Por decisão do Tribunal do Júri composto por seis mulheres e um homem, o réu Marcos Antônio de Souza Vieira, de 59 anos, foi absolvido da acusação de violência psicológica contra sua ex-companheira. 

O julgamento ocorreu em meio ao processo em que ele respondia pela tentativa de homicídio contra a vítima, ocorrida em 29 de maio de 2025, em um posto de combustível.

Embora condenado a 22 anos, 10 meses e 10 dias de reclusão por tentativa de feminicídio, sequestro qualificado e porte ilegal de arma de fogo e munições, o réu foi absolvido especificamente no que diz respeito ao crime de violência psicológica.

Um dos pontos destacados no julgamento foi a composição do Conselho de Sentença, maioria absoluta de mulheres, fato que ocorreu naturalmente durante a formação do júri. 

O depoimento da vítima — uma professora — ocorreu de forma fechada na quarta-feira (10). De acordo com as regras processuais, ninguém além das partes envolvidas pôde acompanhar aquela etapa da oitiva, incluindo o próprio réu. Ainda assim, o júri decidiu pela absolvição quanto ao crime de violência psicológica.

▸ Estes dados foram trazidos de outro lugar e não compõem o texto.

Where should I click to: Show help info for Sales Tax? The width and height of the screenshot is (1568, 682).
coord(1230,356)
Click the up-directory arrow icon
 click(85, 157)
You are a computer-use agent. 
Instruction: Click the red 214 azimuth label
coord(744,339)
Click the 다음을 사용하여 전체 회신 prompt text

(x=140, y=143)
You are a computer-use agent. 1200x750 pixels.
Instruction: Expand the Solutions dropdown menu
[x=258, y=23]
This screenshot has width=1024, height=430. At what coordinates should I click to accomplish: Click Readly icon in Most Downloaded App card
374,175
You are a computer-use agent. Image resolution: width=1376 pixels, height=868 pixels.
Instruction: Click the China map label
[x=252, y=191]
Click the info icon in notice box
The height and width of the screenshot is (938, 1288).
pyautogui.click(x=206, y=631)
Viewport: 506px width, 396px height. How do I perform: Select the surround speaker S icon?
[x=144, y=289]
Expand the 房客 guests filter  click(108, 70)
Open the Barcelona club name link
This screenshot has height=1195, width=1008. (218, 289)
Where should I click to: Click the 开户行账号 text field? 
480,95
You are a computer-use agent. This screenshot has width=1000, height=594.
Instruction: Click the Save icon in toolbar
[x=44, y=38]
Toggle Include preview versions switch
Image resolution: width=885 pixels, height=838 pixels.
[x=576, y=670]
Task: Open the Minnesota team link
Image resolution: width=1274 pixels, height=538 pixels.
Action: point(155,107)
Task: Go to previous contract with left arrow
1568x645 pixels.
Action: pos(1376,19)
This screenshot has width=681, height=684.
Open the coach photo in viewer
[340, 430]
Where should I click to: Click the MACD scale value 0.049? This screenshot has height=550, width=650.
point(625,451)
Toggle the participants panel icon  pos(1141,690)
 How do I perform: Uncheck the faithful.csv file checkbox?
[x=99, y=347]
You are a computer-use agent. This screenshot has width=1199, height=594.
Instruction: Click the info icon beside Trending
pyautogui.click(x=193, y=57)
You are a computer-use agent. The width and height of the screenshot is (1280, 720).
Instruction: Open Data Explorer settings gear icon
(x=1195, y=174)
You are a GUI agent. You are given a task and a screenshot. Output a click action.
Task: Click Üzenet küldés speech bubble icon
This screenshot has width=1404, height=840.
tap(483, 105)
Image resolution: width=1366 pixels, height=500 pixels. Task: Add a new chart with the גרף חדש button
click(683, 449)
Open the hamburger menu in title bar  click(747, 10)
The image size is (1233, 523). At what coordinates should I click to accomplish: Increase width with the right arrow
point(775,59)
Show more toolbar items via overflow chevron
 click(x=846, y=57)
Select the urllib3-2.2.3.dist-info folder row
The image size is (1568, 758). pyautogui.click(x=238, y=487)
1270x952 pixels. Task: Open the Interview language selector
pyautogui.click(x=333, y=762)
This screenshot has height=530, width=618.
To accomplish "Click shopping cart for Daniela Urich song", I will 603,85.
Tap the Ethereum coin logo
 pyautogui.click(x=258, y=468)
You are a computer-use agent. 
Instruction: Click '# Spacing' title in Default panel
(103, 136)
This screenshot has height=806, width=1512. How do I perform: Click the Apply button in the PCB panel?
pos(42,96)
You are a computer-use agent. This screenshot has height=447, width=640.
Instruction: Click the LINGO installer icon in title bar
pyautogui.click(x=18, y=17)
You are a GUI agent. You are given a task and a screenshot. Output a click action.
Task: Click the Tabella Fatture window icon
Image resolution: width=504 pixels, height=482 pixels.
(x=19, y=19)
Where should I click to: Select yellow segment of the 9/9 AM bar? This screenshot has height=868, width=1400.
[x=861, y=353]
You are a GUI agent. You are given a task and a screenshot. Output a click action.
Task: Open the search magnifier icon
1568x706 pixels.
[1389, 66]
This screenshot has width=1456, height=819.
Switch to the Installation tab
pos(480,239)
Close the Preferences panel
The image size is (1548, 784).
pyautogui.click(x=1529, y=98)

Em declarações prestadas anteriormente ao julgamento, a vítima afirmou que o relacionamento com Marcos durou cerca de três anos e foi marcado por controle, manipulação e violência psicológica, incluindo gritos, afastamento de seus filhos e netos, e episódios em que ela era obrigada a participar de atos sexuais com outras pessoas a mando do réu.

Indenizaçao

O julgamento foi conduzido pelo juiz Aluízio Pereira dos Santos, que determinou, além da pena de prisão imediata, a fixação de indenização mínima de R$ 50 mil por danos morais à vítima. O valor deverá ser pago pelo condenado e será corrigido monetariamente.